#!/usr/bin/env python3
# -*- coding: utf-8 -*-


import numpy as np
import types

import sys
from pathlib import PurePath
#Start to import others .py code from others directory
lcode = PurePath(__file__)
datalocation = lcode.parents[2].as_posix() + '/'
if  (lcode.parents[1].as_posix() in sys.path)  is False:
    sys.path.insert(0,  lcode.parents[1].as_posix())
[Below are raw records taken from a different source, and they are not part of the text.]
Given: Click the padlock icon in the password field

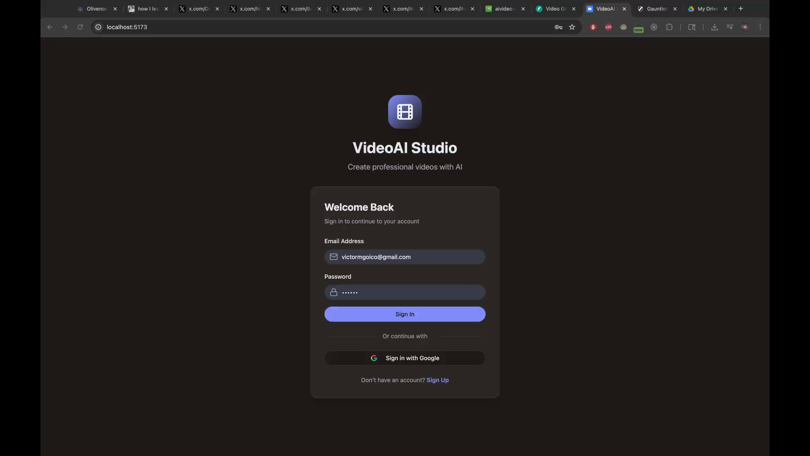Looking at the screenshot, I should tap(334, 292).
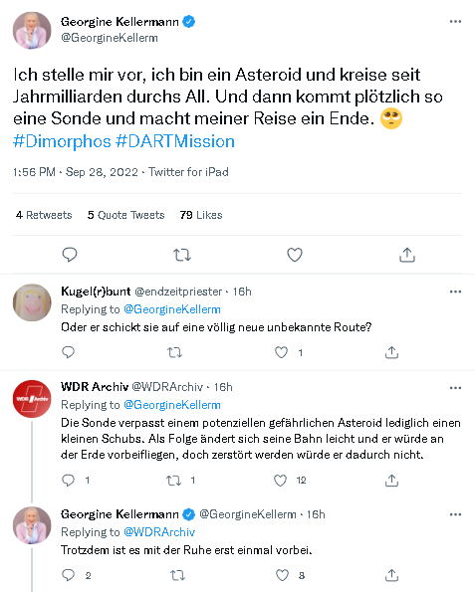Open more options on Kugel(r)bunt reply
This screenshot has height=592, width=475.
pos(455,292)
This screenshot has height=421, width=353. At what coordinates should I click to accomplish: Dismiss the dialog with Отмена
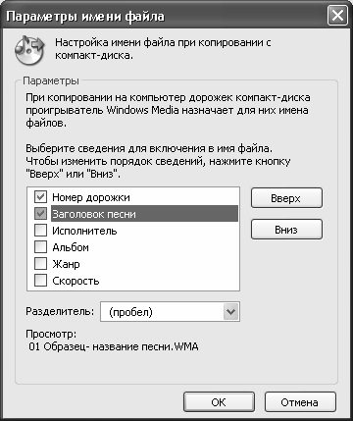pyautogui.click(x=300, y=402)
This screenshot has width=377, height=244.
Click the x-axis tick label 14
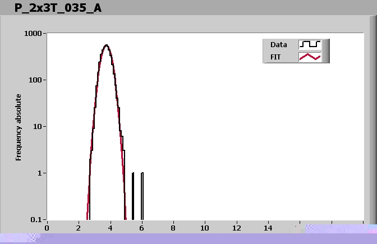[x=268, y=228]
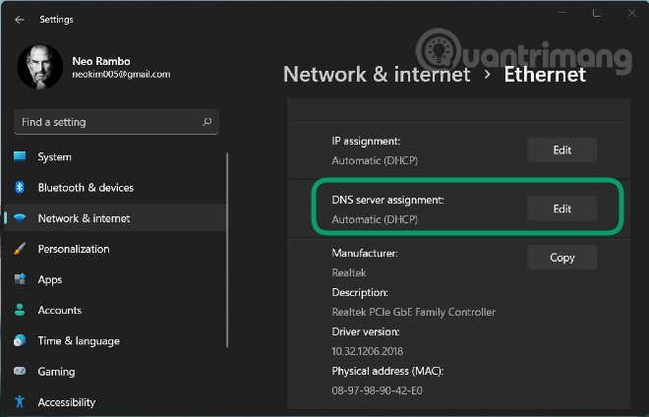Click the Bluetooth & devices icon
Screen dimensions: 649x417
pyautogui.click(x=20, y=188)
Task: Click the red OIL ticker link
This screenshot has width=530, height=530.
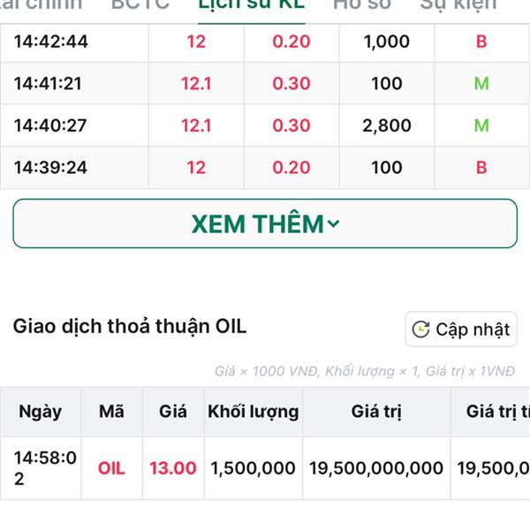Action: 111,468
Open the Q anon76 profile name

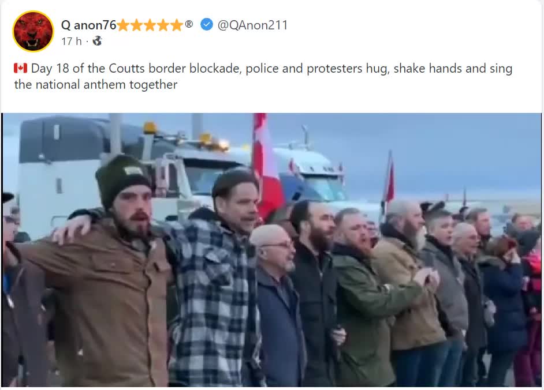tap(88, 25)
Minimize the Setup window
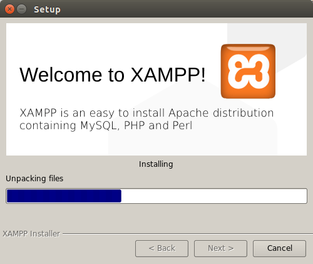 [21, 9]
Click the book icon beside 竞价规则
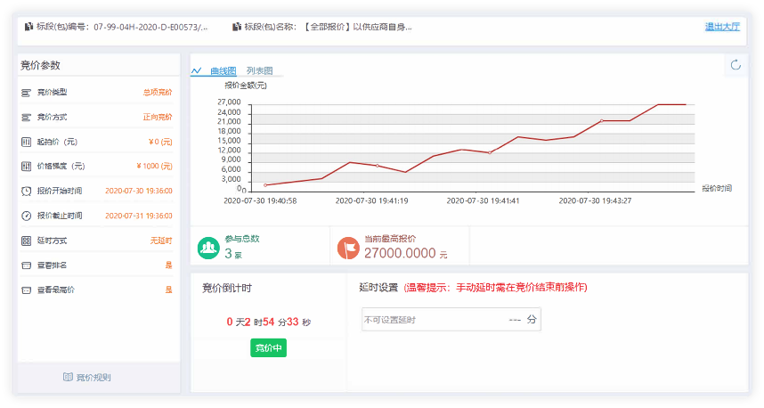 68,377
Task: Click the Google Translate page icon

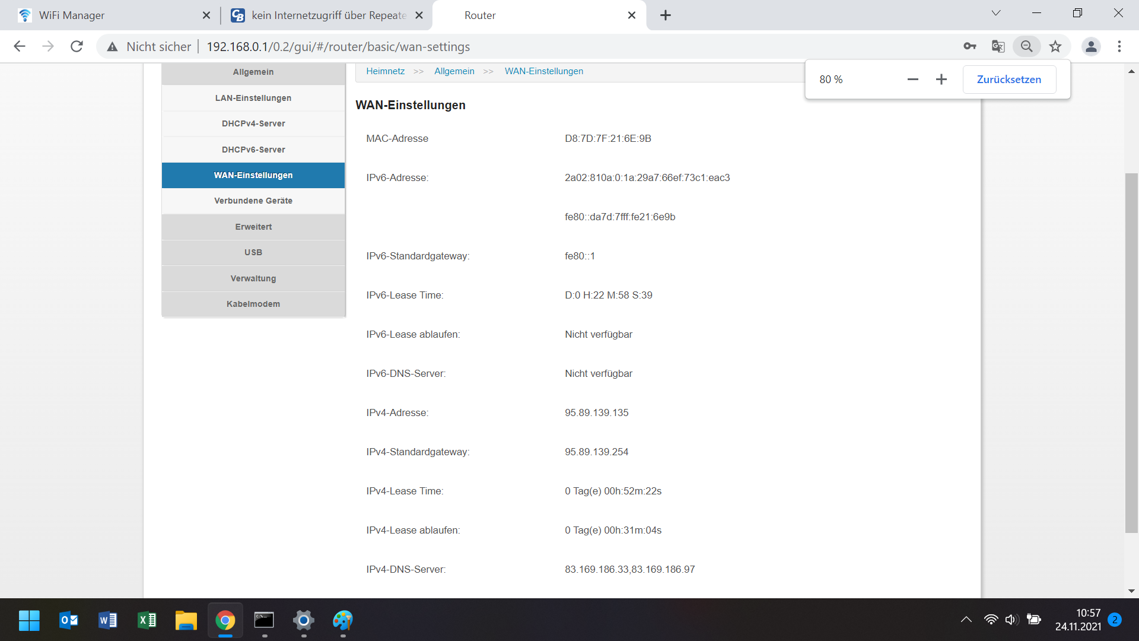Action: point(998,46)
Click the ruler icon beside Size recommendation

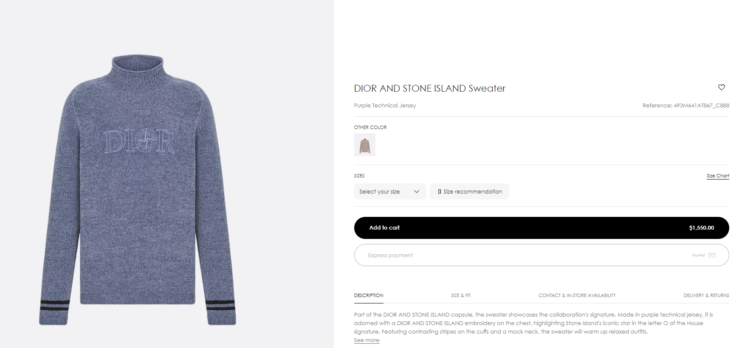(439, 192)
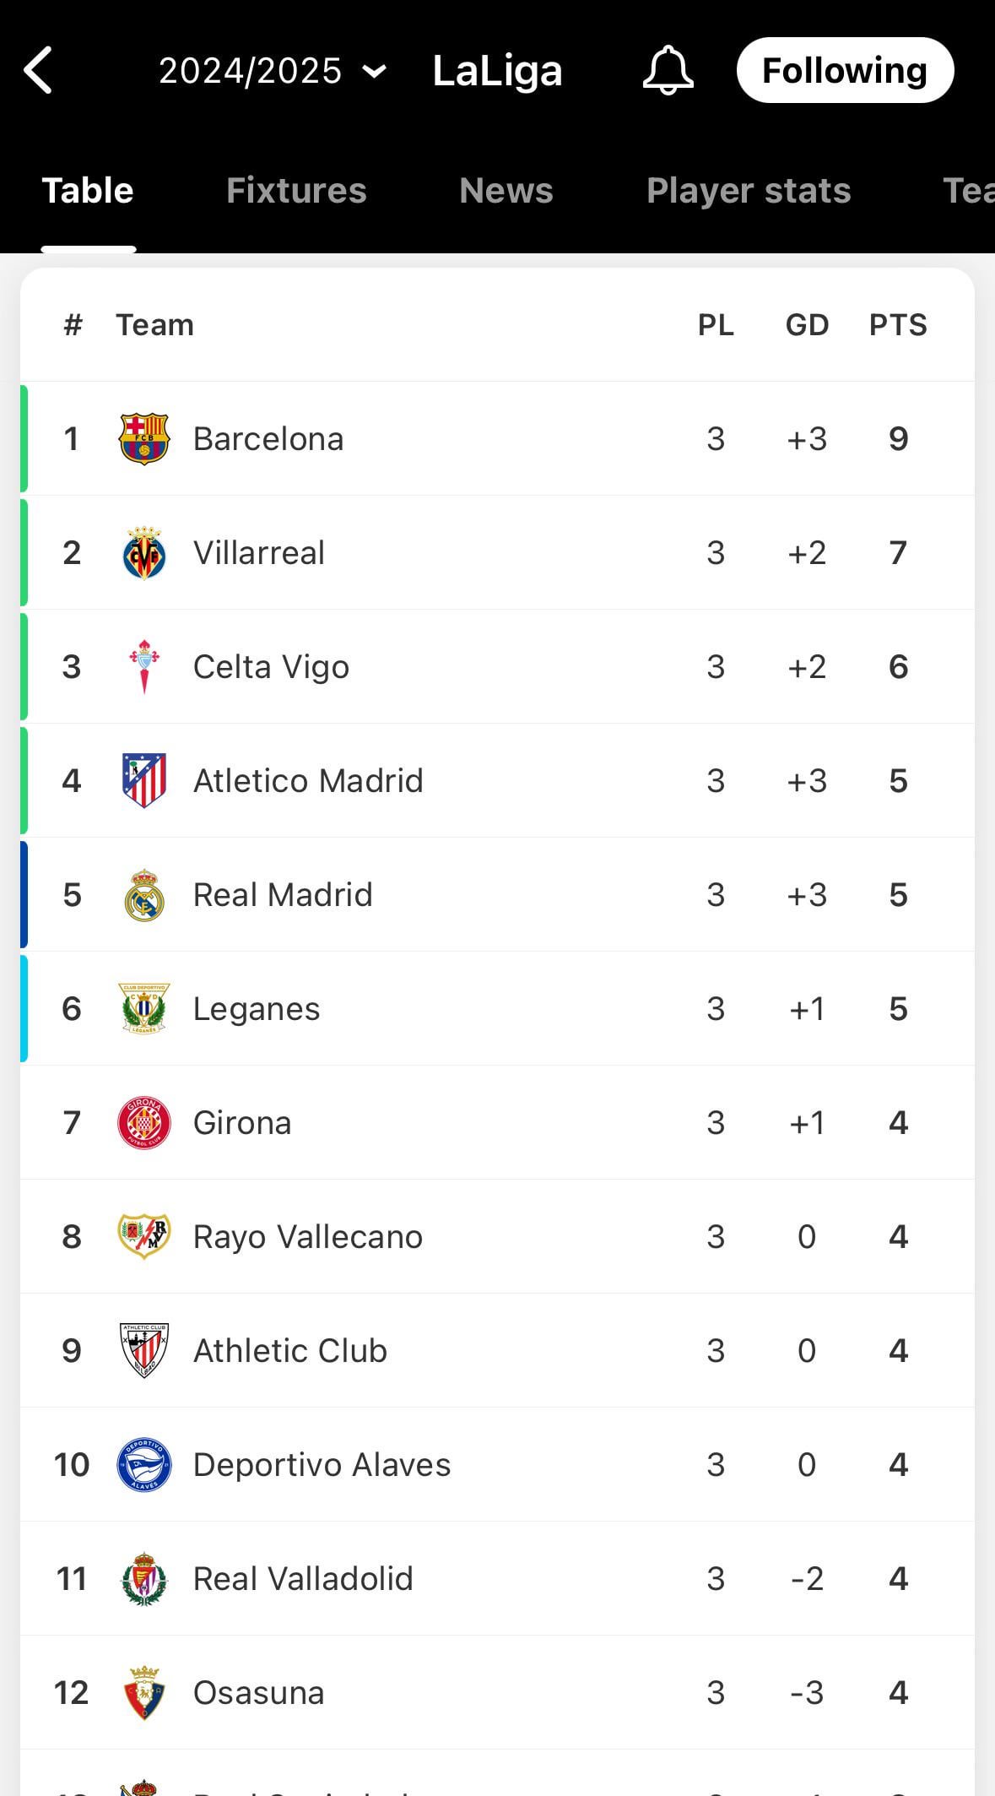Open Rayo Vallecano team page
The image size is (995, 1796).
(x=307, y=1237)
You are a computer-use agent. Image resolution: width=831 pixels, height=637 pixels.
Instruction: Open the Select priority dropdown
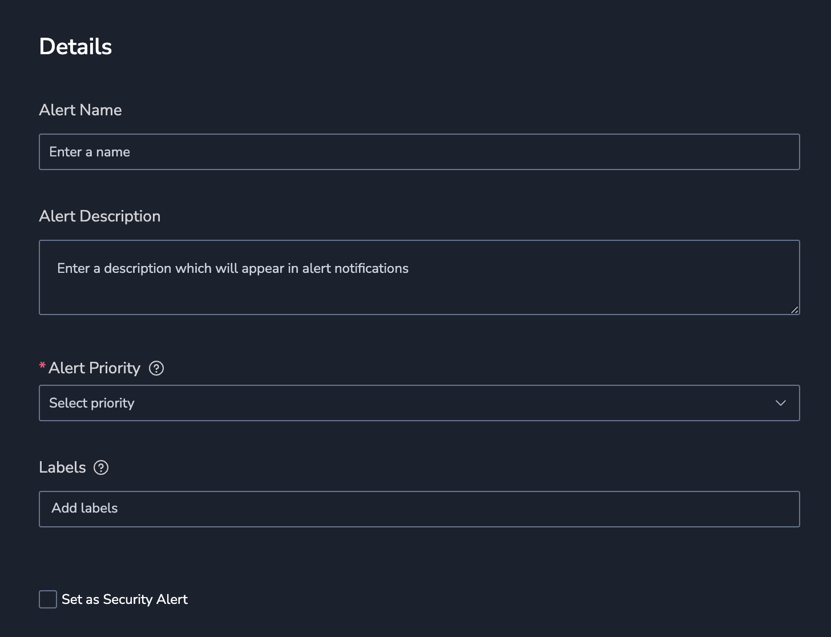[x=419, y=403]
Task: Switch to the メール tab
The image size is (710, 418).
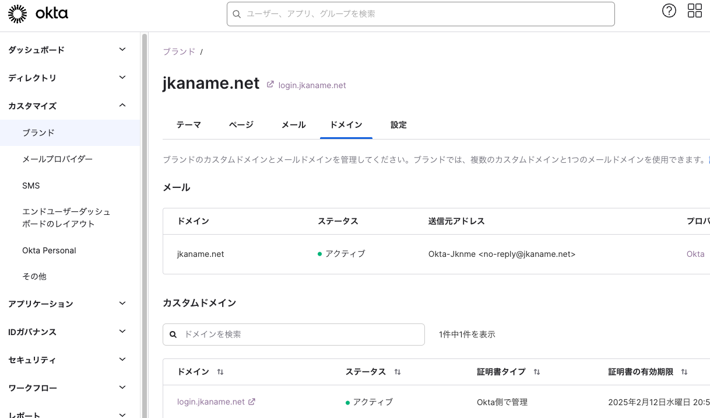Action: pos(294,125)
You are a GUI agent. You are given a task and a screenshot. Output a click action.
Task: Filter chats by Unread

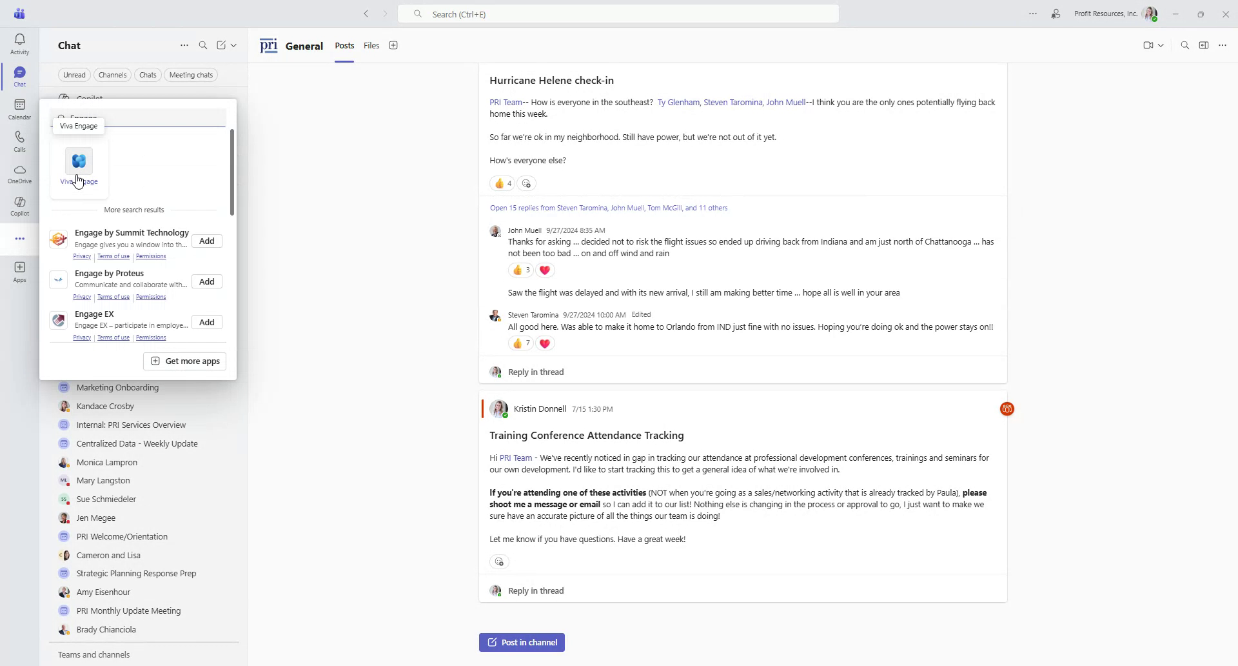(74, 75)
#import tools.tools as tls
import tools.tools as tls
import math

# general class of the bandit algorithm which should be     
class Algo_Bandit : 
    """
    General Class of the Bandit Algorithm

    Description:
    This class serves as a general framework for a bandit algorithm, providing the minimal requirements for the algorithm object and its interactions with other elements of the bandit game, specifically the arms.

    Parameters:
    -----------
    - method: an object of the Method class (used to store more specific parameters given by the method object, but not currently utilized in practice).
    - K: an integer, the number of arms.
    - time: an integer, the current time of the bandit game.
    - seeded_generator: a NumPy random generator.

    Methods:
    --------
    - update_mem: Updates the memory of the bandit algorithm object when an arm has been pulled.
    - draw_index: Returns the index of the arm to be pulled at the next step.
    - choose_index: Returns the index of the arm to be pulled at the next step after the initialization phase.
    - initiate: Returns the index of the arm to be pulled at the next step during the initialization phase.
    - reset: Resets the bandit algorithm object for a new simulation.
    - show: Prints the current parameters of the bandit algorithm object.
    - get_max_time: Returns the maximum number of draws of an arm and its index.
    - get_theta: Returns the empirical reward of an arm.
    - get_max_theta_index: Returns the empirical reward of the best arm and its index.   
    
    """
    def __init__(self, method, K):
        """
        Initializes the bandit object with the method object and the number of arms.

        Parameters:
        -----------
        method: object of the class Method (used to store specific parameters given by method object).
        num_arms: int, the number of arms.
        seeded_generator: numpy random generator (if required for random number generation).
        """
        self.name=method.name
        #assert(K>=2)
        self.Nbarm=K #number of arms
        self.time=0
        self.seeded_generator=method.generator
        
    #memory shared by the bandit algorithm 
    def update_mem(self, arm, reward):
        """
        Updates the memory of the bandit algorithm object when an arm has been pulled.

        Parameters:
        -----------
        arm: int, index of the arm pulled.
        reward: int, reward of the arm pulled (can be a float for a Gaussian distribution).
        """

        self.mem['count'][arm] += 1 #number of selection of each arms
        self.mem['cumsum'][arm] += reward #sum of all the rewards
        self.mem['theta'][arm] = self.mem['cumsum'][arm] / self.mem['count'][arm]
        #update the algo time
        self.time += 1 #total time
    
    def draw_index(self):
        """
        Returns the index of the arm to be pulled at the next step.

        Notes:
        - There may be an initialization phase during which the algorithm selects each arm once.

        Returns:
        int: Index of the arm to be pulled at the next step.
        """
        return self.choose_index()# if there is no initialization phase select one arm
        
    def choose_index(self):# select one arm 
        """
        
        Returns the index of the arm to be pulled at the next step.
        
        """
        print('issue: should not be used each algo should have a new chosse index function')
        pass
    
    
    def intiate(self):
        """
        
        Initiates the algorithm by selecting a specific arm until the end of the initialization phase.
        
        """
        pass
    
    def reset(self): 
        """
        
        Resets the algorithm for an another round
        
        """
        self.time=0
        self.mem = {'count': np.zeros(self.Nbarm, dtype=int), 'cumsum': np.zeros(self.Nbarm), 'theta': np.zeros(self.Nbarm)}
        pass
    
    
    def show(self, methods=False):
        """
        Prints the current parameters of the bandit algorithm object.

        Notes:
        - This method is used for debugging or pedagogical purposes.
        - By default, not all methods are printed.

        Usage:
        To display the current parameters, simply call this method.

        """
        print('bandit object with current arguments:')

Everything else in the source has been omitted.